CFTC Staff Issues No-Action Letter on Disclosing Pre-Trade Mid-Market Mark of a Swap
In a no-action letter, the CFTC’s Market Participants Division ("MPD") said it will not recommend an enforcement action against a swap entity for its failure to disclose to certain counterparties the Pre-Trade Mid-Market Mark ("PTMMM") of certain swaps on the Secured Overnight Financing Rate ("SOFR") under certain conditions. Disclosure of the PTMMM is otherwise required under CFTC Rule 23.431 ("Disclosures of material information").
The MPD said that for the no-action position to be available, (i) the terms of the transaction must be within the scope of the certain requirements of the letter; e.g., as to length of the trade; (ii) real-time tradeable bid and offer prices for the swap must be published electronically in the market in a manner that is visible to the counterparty; and (iii) the counterparty must agree in writing to forego the disclosure.
The MPD stated that its no-action position "is applicable only with respect to Covered SOFR OIS and does not apply to any obligations of a Swap Entity to disclose PTMMMs for contracts other than the Covered SOFR OIS..."
In a statement, Commissioner Christy Goldsmith Romero criticized the issuance of the no-action letter that "rolls back" crucial Dodd-Frank Act reforms. The Commissioner argued that (i) the no-action letter inappropriately shifts the burden of understanding swap dealer’s conflicts and incentives back onto counterparties, upending the Dodd-Frank Act’s intent, (ii) the no-action letter undermines the CFTC’s enforcement program and (iii) the policy decision should be made by the CFTC commissioners, not the CFTC staff.
Commentary
It is hard to imagine a disclosure of less value to a swap counterparty than the mid-market mark of a widely published rate where the counterparty agrees that it prefers the speed and certainty of immediate execution to a delay for receiving price information that the counterparty does not need.

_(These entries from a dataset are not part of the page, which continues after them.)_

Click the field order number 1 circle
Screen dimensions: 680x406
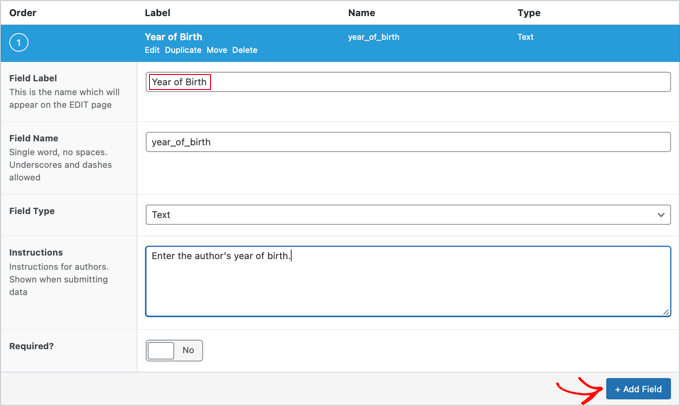coord(19,43)
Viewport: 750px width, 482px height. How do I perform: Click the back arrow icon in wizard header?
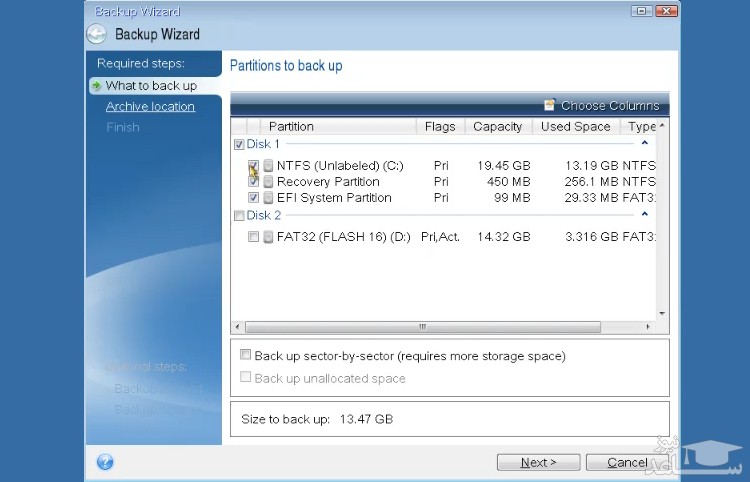pyautogui.click(x=96, y=34)
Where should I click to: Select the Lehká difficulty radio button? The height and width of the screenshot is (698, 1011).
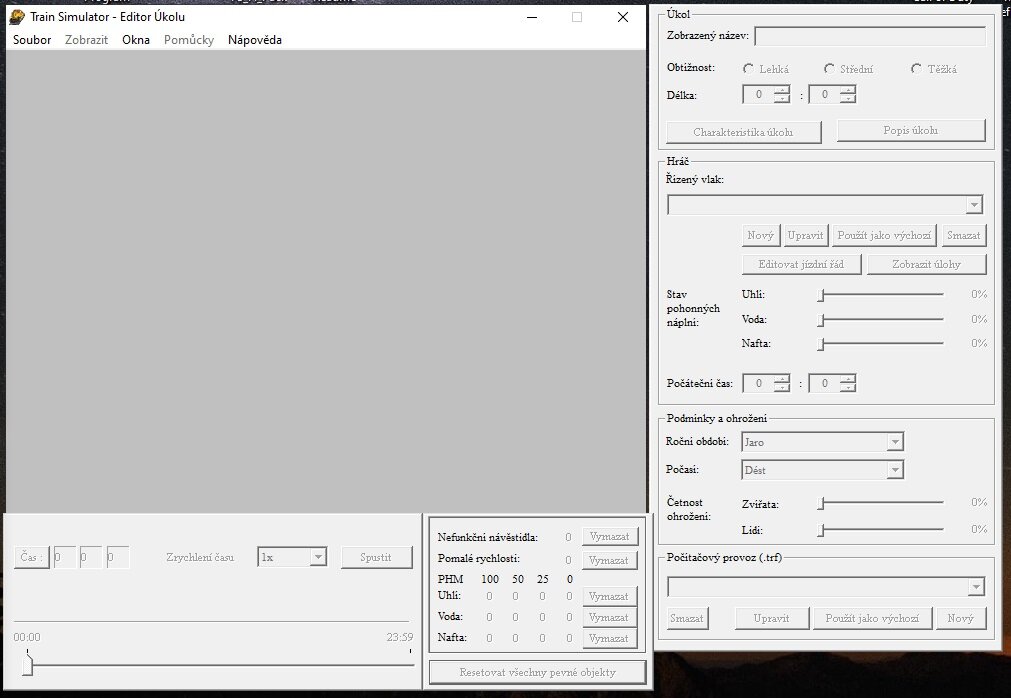pyautogui.click(x=749, y=69)

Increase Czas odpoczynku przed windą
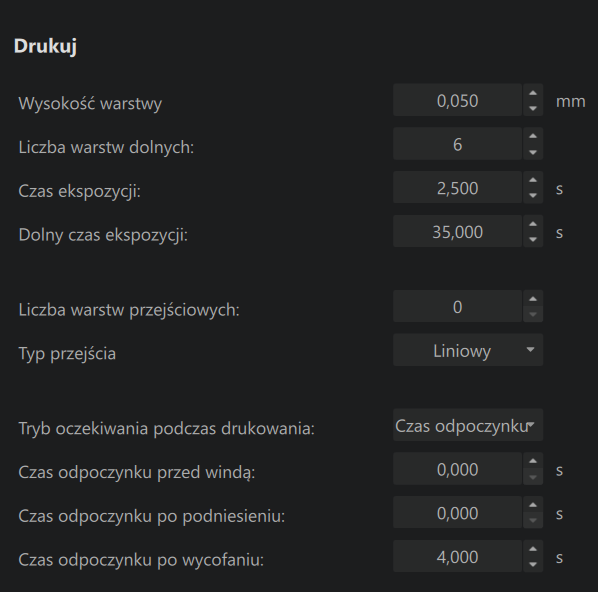tap(533, 461)
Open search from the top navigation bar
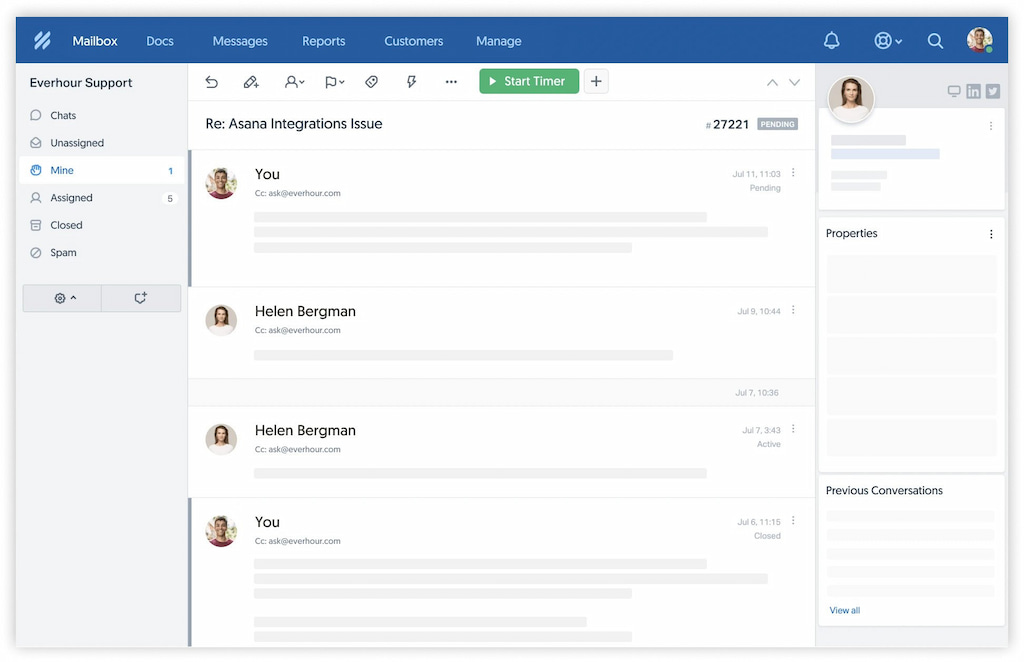Image resolution: width=1024 pixels, height=662 pixels. coord(935,41)
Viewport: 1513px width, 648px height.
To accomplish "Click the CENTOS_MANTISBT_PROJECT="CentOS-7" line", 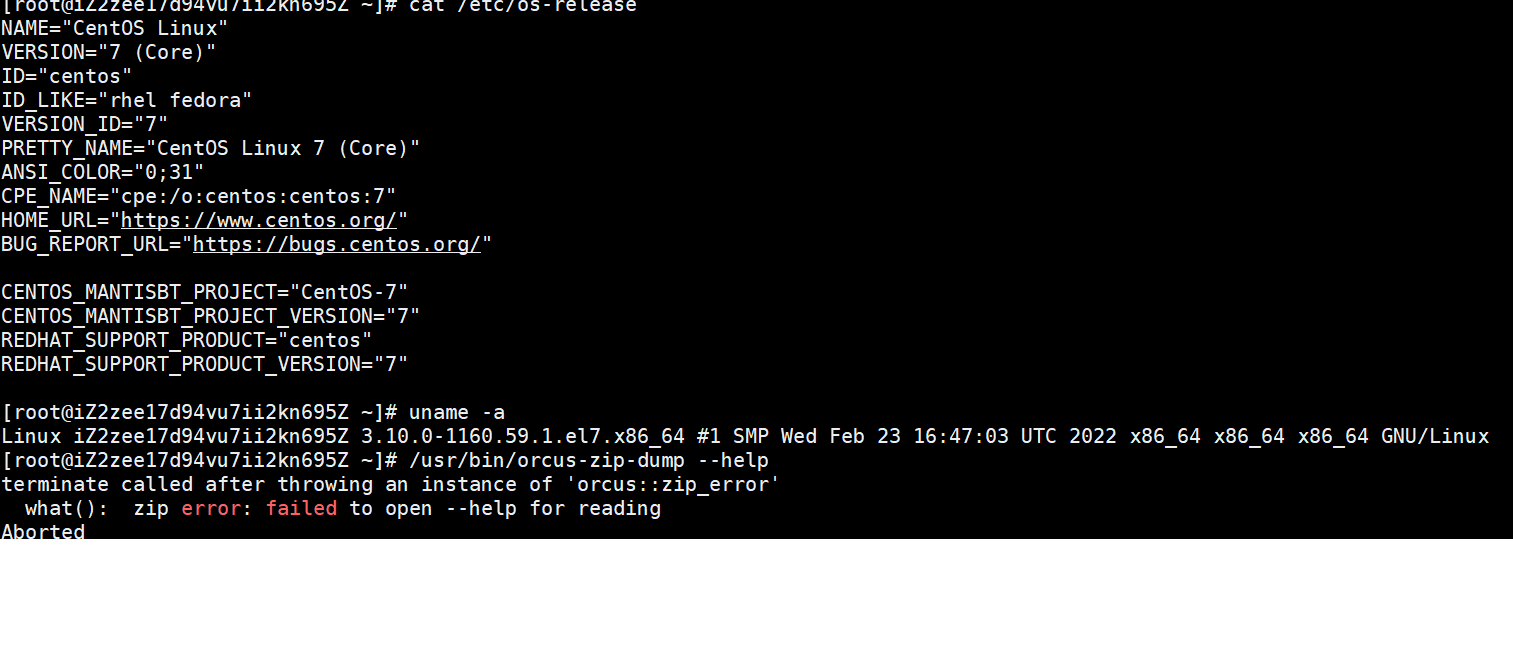I will coord(205,292).
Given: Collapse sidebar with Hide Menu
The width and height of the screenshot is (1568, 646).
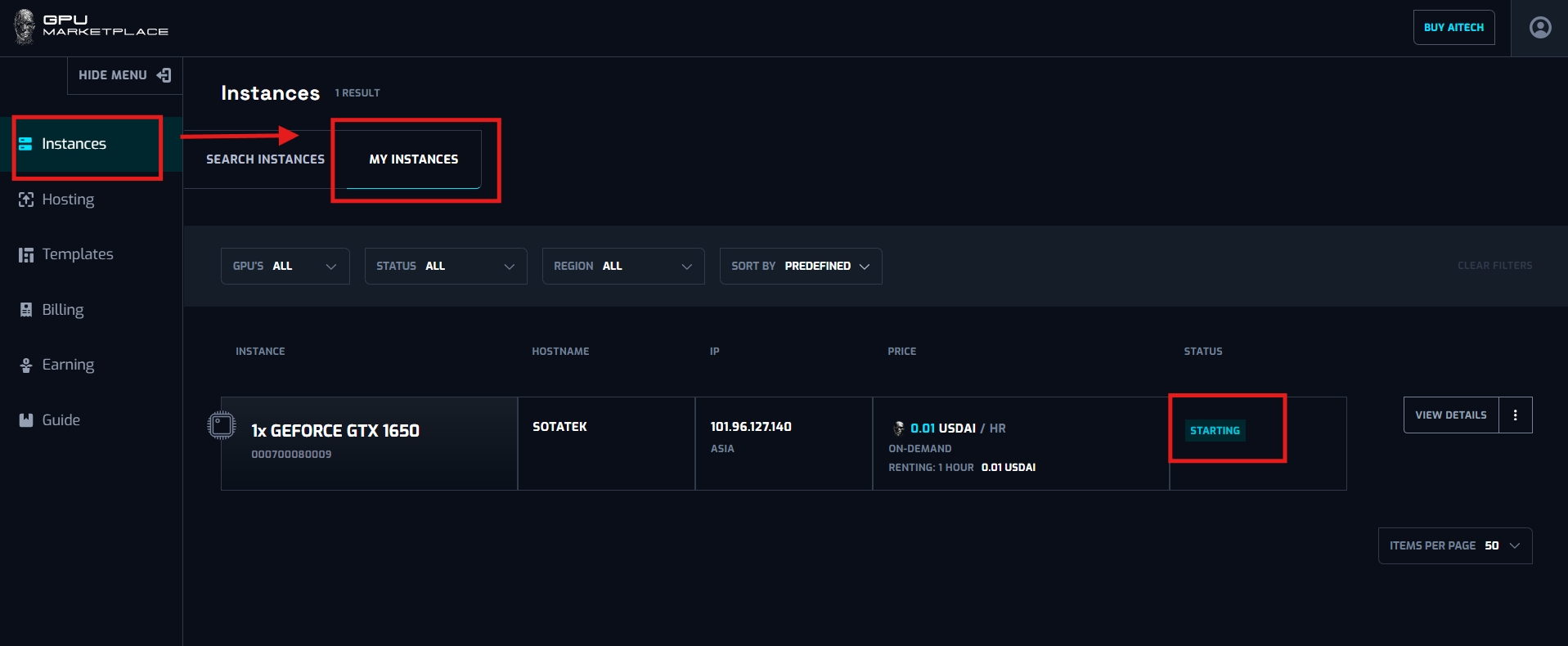Looking at the screenshot, I should tap(124, 75).
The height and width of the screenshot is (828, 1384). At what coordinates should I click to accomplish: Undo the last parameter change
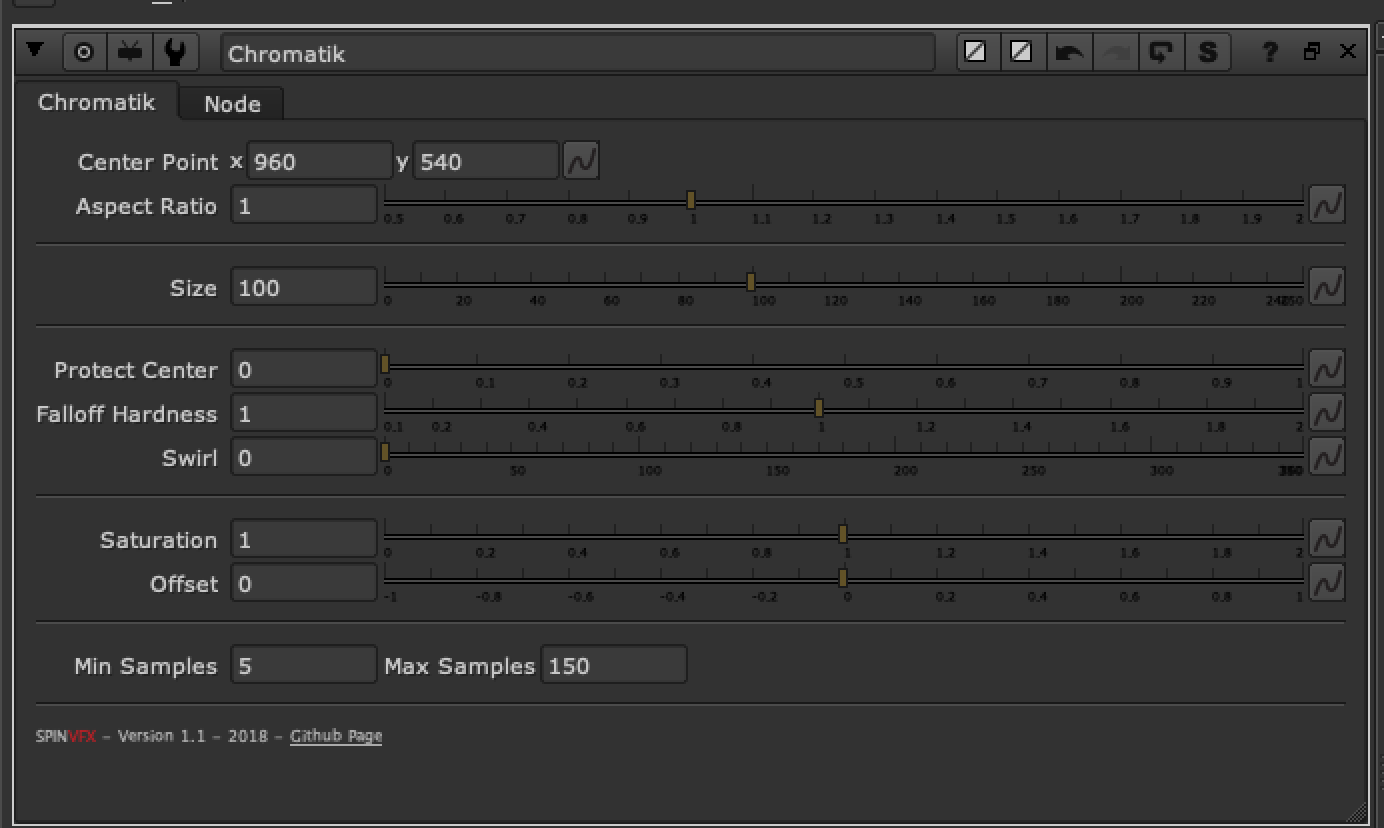pyautogui.click(x=1069, y=52)

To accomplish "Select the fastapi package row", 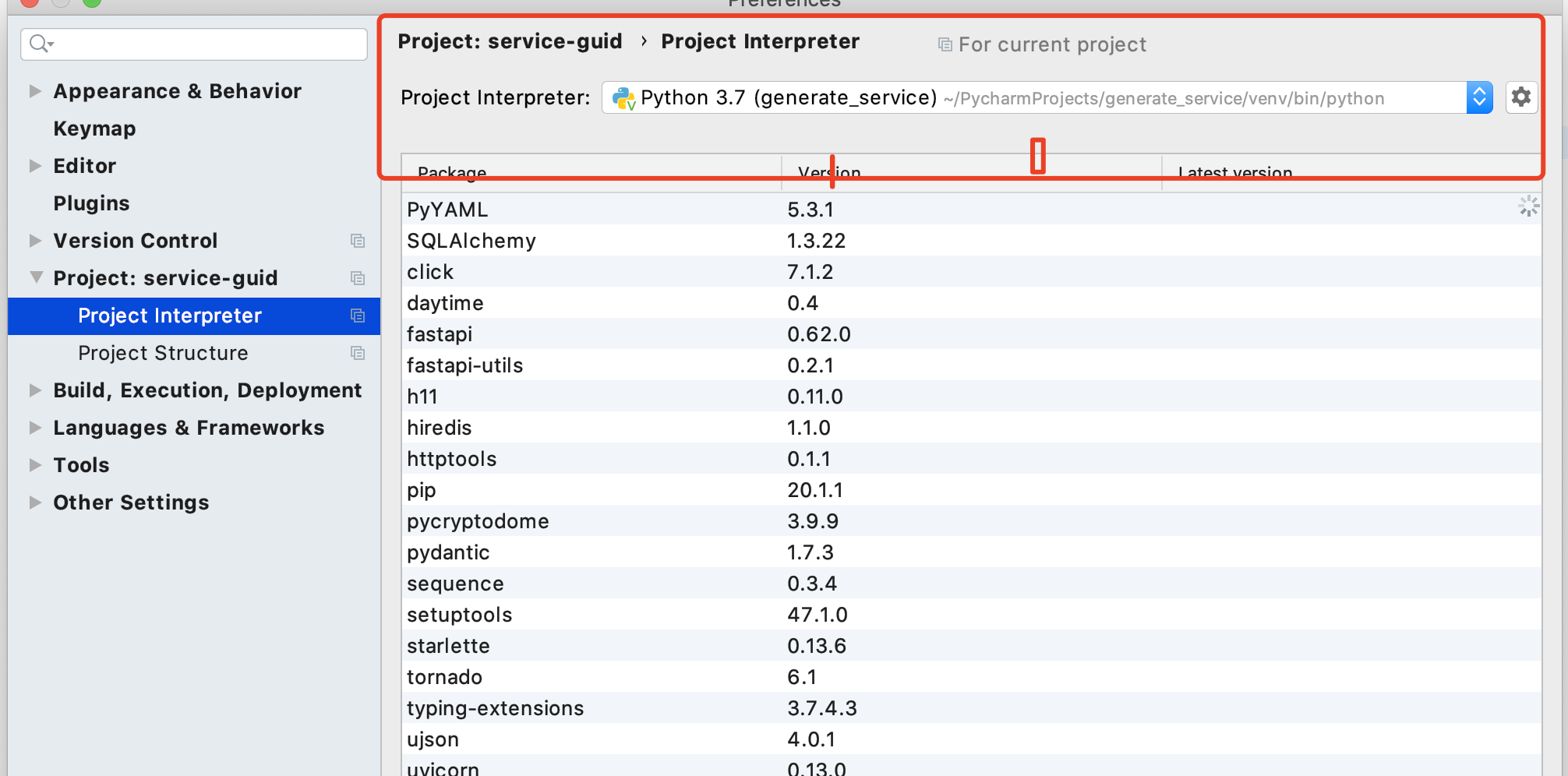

That said, the debate over what decisions should be made by the Commissioners, not by staff, continues. On the one hand, there is a logic that it is the Commissioners who have been entrusted by Congress with such decision-making authority. On the other hand, if every decision is required to be made by the Commissioners, whether at the CFTC or the SEC, there is a tremendous bottleneck and very little gets done. Generally, it is hard to imagine a business, of anywhere near the scale of these agencies, operating in a fashion where so little can be decided by staff.